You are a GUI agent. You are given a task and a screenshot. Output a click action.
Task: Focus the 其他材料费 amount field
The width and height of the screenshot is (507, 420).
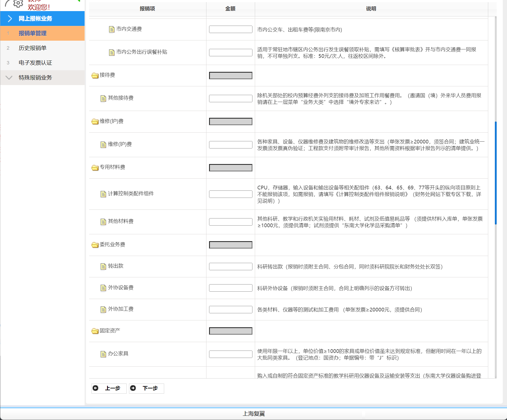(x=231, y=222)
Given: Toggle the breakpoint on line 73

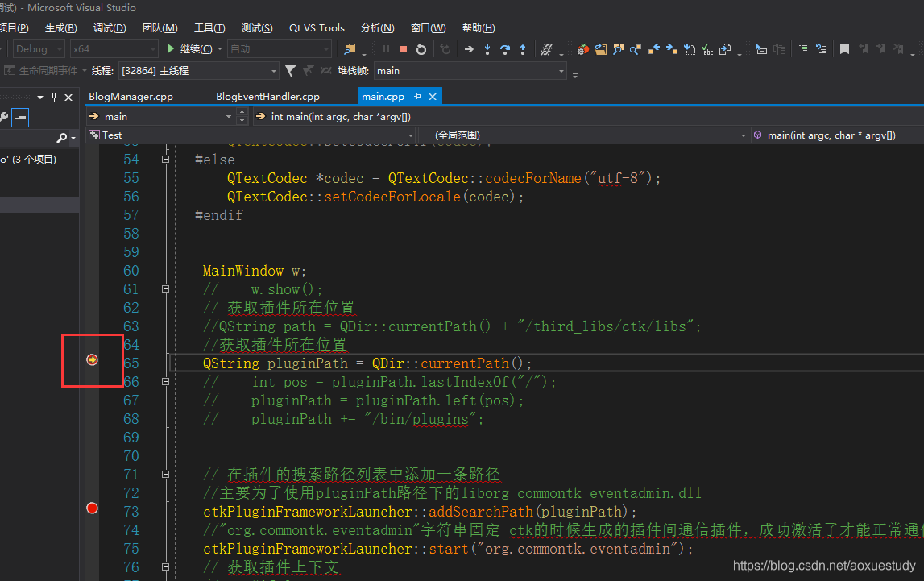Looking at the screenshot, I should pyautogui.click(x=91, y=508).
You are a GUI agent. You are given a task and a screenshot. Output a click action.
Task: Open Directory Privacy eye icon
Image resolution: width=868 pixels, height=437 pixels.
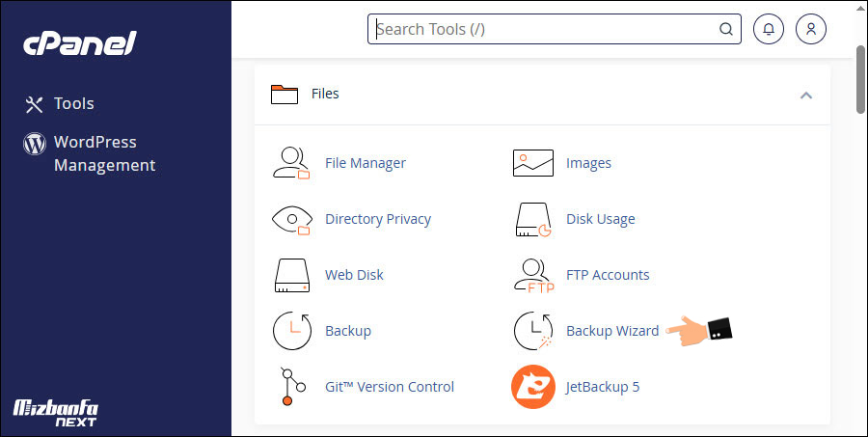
--
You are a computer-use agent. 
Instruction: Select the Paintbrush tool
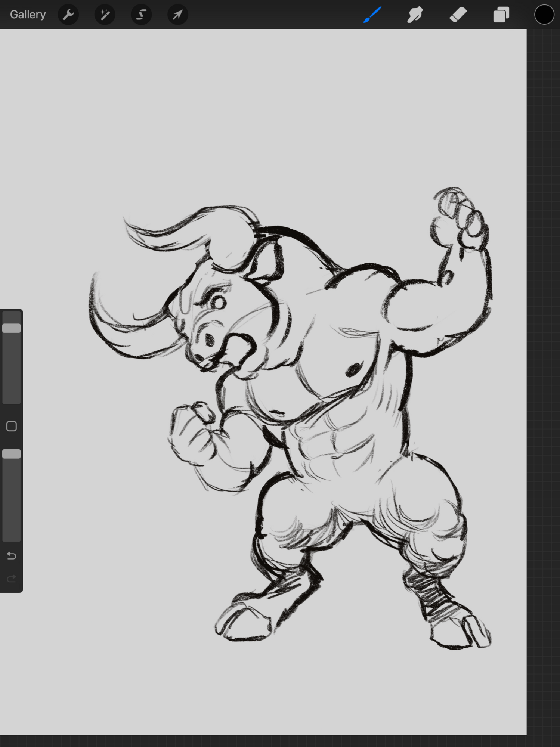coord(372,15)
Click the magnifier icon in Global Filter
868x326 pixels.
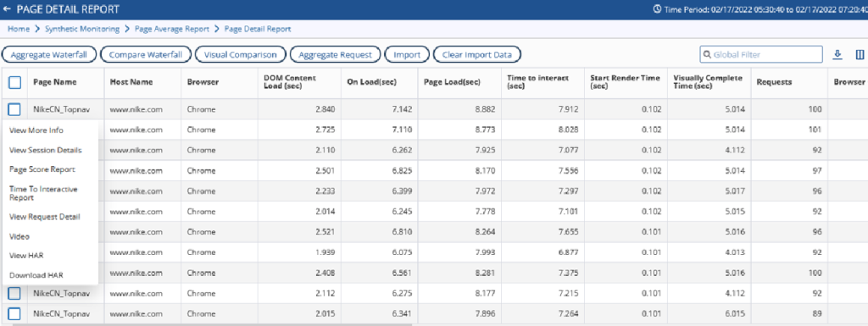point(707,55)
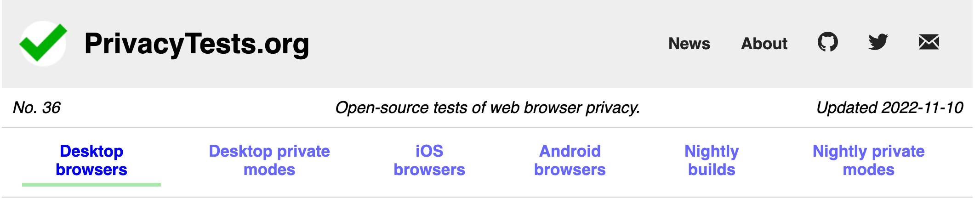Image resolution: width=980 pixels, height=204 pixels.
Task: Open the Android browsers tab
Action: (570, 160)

* **THE TASK**: Please repeat the lines of the material above exactly, starting with the line that contains "Task: Focus the 其他材料费 amount field" and ending with the line that contains "Image resolution: width=868". Leave the pictures out.

* **EXERCISE RESPONSE**:
Task: Focus the 其他材料费 amount field
The width and height of the screenshot is (507, 420).
(x=231, y=222)
Given: Toggle the breakpoint on line 73

Looking at the screenshot, I should pyautogui.click(x=91, y=508).
You are a GUI agent. You are given a task and a screenshot. Output a click action.
Task: Open Directory Privacy eye icon
Image resolution: width=868 pixels, height=437 pixels.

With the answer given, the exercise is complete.